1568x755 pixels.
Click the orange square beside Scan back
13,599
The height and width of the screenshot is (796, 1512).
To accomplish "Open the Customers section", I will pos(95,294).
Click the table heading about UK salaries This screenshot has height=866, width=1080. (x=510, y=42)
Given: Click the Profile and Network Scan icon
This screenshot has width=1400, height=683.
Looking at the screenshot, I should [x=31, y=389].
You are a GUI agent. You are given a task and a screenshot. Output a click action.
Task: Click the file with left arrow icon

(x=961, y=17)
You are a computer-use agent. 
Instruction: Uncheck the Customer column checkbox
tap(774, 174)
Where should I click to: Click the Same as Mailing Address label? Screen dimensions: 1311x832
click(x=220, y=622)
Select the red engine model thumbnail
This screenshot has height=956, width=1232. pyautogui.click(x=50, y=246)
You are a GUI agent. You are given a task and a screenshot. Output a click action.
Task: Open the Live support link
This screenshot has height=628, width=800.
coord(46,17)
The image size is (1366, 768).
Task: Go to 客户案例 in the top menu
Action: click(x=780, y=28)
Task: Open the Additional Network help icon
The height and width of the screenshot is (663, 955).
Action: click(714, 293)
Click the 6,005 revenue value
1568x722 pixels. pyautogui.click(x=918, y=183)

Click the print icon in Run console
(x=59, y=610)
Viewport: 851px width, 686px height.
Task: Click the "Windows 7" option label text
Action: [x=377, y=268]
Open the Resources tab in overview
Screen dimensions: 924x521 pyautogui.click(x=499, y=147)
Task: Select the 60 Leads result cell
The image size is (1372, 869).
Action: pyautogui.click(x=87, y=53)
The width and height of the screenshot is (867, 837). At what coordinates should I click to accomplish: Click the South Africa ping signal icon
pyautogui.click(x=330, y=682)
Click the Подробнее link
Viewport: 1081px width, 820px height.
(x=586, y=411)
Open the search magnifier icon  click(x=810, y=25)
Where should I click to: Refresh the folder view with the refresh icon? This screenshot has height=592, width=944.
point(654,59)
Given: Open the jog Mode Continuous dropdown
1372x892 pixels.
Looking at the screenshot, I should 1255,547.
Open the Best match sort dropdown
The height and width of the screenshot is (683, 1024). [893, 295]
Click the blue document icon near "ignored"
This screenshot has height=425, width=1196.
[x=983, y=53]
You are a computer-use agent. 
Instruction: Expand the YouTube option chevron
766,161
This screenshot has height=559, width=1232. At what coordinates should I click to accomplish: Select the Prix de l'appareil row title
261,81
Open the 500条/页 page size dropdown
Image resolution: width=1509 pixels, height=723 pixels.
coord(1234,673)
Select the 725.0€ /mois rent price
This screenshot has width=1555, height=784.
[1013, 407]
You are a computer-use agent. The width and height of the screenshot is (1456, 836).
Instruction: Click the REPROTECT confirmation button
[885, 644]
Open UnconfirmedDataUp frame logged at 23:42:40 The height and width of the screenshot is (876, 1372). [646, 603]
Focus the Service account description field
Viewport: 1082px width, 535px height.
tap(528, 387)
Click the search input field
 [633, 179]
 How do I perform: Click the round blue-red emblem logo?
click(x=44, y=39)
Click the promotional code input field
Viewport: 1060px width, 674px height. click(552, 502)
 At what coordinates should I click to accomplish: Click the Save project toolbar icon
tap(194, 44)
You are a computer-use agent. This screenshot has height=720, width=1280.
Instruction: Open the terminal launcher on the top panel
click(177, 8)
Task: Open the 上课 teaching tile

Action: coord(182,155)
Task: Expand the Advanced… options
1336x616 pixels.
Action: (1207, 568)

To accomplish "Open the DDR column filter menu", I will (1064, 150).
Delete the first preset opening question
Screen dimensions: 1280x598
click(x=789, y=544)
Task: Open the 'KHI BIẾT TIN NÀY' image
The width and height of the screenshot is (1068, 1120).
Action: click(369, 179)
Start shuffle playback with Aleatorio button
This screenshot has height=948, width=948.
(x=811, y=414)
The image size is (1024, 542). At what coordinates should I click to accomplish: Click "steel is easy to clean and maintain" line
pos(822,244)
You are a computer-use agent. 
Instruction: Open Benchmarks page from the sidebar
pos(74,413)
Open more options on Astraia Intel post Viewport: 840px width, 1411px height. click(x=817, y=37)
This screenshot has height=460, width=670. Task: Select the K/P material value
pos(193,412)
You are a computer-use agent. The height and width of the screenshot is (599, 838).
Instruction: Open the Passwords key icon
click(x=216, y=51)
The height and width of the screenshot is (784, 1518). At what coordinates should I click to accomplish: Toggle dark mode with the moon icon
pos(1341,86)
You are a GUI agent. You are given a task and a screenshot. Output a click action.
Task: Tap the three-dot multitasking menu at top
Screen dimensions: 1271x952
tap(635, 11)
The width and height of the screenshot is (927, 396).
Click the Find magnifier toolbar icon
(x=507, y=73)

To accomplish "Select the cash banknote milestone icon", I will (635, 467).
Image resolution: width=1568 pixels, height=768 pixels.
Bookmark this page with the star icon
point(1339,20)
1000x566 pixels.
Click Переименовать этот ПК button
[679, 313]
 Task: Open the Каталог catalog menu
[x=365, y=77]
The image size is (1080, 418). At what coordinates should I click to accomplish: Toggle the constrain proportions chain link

++++++

▶ _Task prompt_: In full and word for word, set down the records shown above.

▶ _Exercise solution_:
1568x755 pixels.
Click the orange square beside Scan back
13,599
The height and width of the screenshot is (796, 1512).
To accomplish "Open the Customers section", I will pos(95,294).
Click the table heading about UK salaries This screenshot has height=866, width=1080. (x=510, y=42)
Given: Click the Profile and Network Scan icon
This screenshot has width=1400, height=683.
Looking at the screenshot, I should [x=31, y=389].
You are a GUI agent. You are given a task and a screenshot. Output a click action.
Task: Click the file with left arrow icon

(x=961, y=17)
You are a computer-use agent. 
Instruction: Uncheck the Customer column checkbox
tap(774, 174)
Where should I click to: Click the Same as Mailing Address label? Screen dimensions: 1311x832
click(x=220, y=622)
Select the red engine model thumbnail
This screenshot has height=956, width=1232. pyautogui.click(x=50, y=246)
You are a GUI agent. You are given a task and a screenshot. Output a click action.
Task: Open the Live support link
This screenshot has height=628, width=800.
coord(46,17)
The image size is (1366, 768).
Task: Go to 客户案例 in the top menu
Action: click(x=780, y=28)
Task: Open the Additional Network help icon
The height and width of the screenshot is (663, 955).
Action: click(714, 293)
Click the 6,005 revenue value
1568x722 pixels. pyautogui.click(x=918, y=183)

Click the print icon in Run console
(x=59, y=610)
Viewport: 851px width, 686px height.
Task: Click the "Windows 7" option label text
Action: [x=377, y=268]
Open the Resources tab in overview
Screen dimensions: 924x521 pyautogui.click(x=499, y=147)
Task: Select the 60 Leads result cell
The image size is (1372, 869).
Action: pyautogui.click(x=87, y=53)
The width and height of the screenshot is (867, 837). At what coordinates should I click to accomplish: Click the South Africa ping signal icon
pyautogui.click(x=330, y=682)
Click the Подробнее link
Viewport: 1081px width, 820px height.
(x=586, y=411)
Open the search magnifier icon  click(x=810, y=25)
Where should I click to: Refresh the folder view with the refresh icon? This screenshot has height=592, width=944.
point(654,59)
Given: Open the jog Mode Continuous dropdown
1372x892 pixels.
Looking at the screenshot, I should 1255,547.
Open the Best match sort dropdown
The height and width of the screenshot is (683, 1024). [893, 295]
Click the blue document icon near "ignored"
This screenshot has height=425, width=1196.
[x=983, y=53]
You are a computer-use agent. 
Instruction: Expand the YouTube option chevron
766,161
This screenshot has height=559, width=1232. At what coordinates should I click to accomplish: Select the Prix de l'appareil row title
261,81
Open the 500条/页 page size dropdown
Image resolution: width=1509 pixels, height=723 pixels.
coord(1234,673)
Select the 725.0€ /mois rent price
This screenshot has width=1555, height=784.
[1013, 407]
You are a computer-use agent. The width and height of the screenshot is (1456, 836).
Instruction: Click the REPROTECT confirmation button
[885, 644]
Open UnconfirmedDataUp frame logged at 23:42:40 The height and width of the screenshot is (876, 1372). [646, 603]
Focus the Service account description field
Viewport: 1082px width, 535px height.
tap(528, 387)
Click the search input field
 [633, 179]
 How do I perform: Click the round blue-red emblem logo?
click(x=44, y=39)
Click the promotional code input field
Viewport: 1060px width, 674px height. click(552, 502)
 At what coordinates should I click to accomplish: Click the Save project toolbar icon
tap(194, 44)
You are a computer-use agent. This screenshot has height=720, width=1280.
Instruction: Open the terminal launcher on the top panel
click(177, 8)
Task: Open the 上课 teaching tile

Action: coord(182,155)
Task: Expand the Advanced… options
1336x616 pixels.
Action: (1207, 568)

To accomplish "Open the DDR column filter menu", I will (1064, 150).
Delete the first preset opening question
Screen dimensions: 1280x598
click(x=789, y=544)
Task: Open the 'KHI BIẾT TIN NÀY' image
The width and height of the screenshot is (1068, 1120).
Action: click(369, 179)
Start shuffle playback with Aleatorio button
This screenshot has height=948, width=948.
(x=811, y=414)
The image size is (1024, 542). At what coordinates should I click to accomplish: Click "steel is easy to clean and maintain" line
pos(822,244)
You are a computer-use agent. 
Instruction: Open Benchmarks page from the sidebar
pos(74,413)
Open more options on Astraia Intel post Viewport: 840px width, 1411px height. click(x=817, y=37)
This screenshot has height=460, width=670. Task: Select the K/P material value
pos(193,412)
You are a computer-use agent. The height and width of the screenshot is (599, 838).
Instruction: Open the Passwords key icon
click(x=216, y=51)
The height and width of the screenshot is (784, 1518). At what coordinates should I click to accomplish: Toggle dark mode with the moon icon
pos(1341,86)
You are a GUI agent. You are given a task and a screenshot. Output a click action.
Task: Tap the three-dot multitasking menu at top
Screen dimensions: 1271x952
tap(635, 11)
The width and height of the screenshot is (927, 396).
Click the Find magnifier toolbar icon
(x=507, y=73)

To accomplish "Select the cash banknote milestone icon", I will (635, 467).
Image resolution: width=1568 pixels, height=768 pixels.
Bookmark this page with the star icon
point(1339,20)
1000x566 pixels.
Click Переименовать этот ПК button
[679, 313]
 Task: Open the Каталог catalog menu
[x=365, y=77]
The image size is (1080, 418). At what coordinates should I click to accomplish: Toggle the constrain proportions chain link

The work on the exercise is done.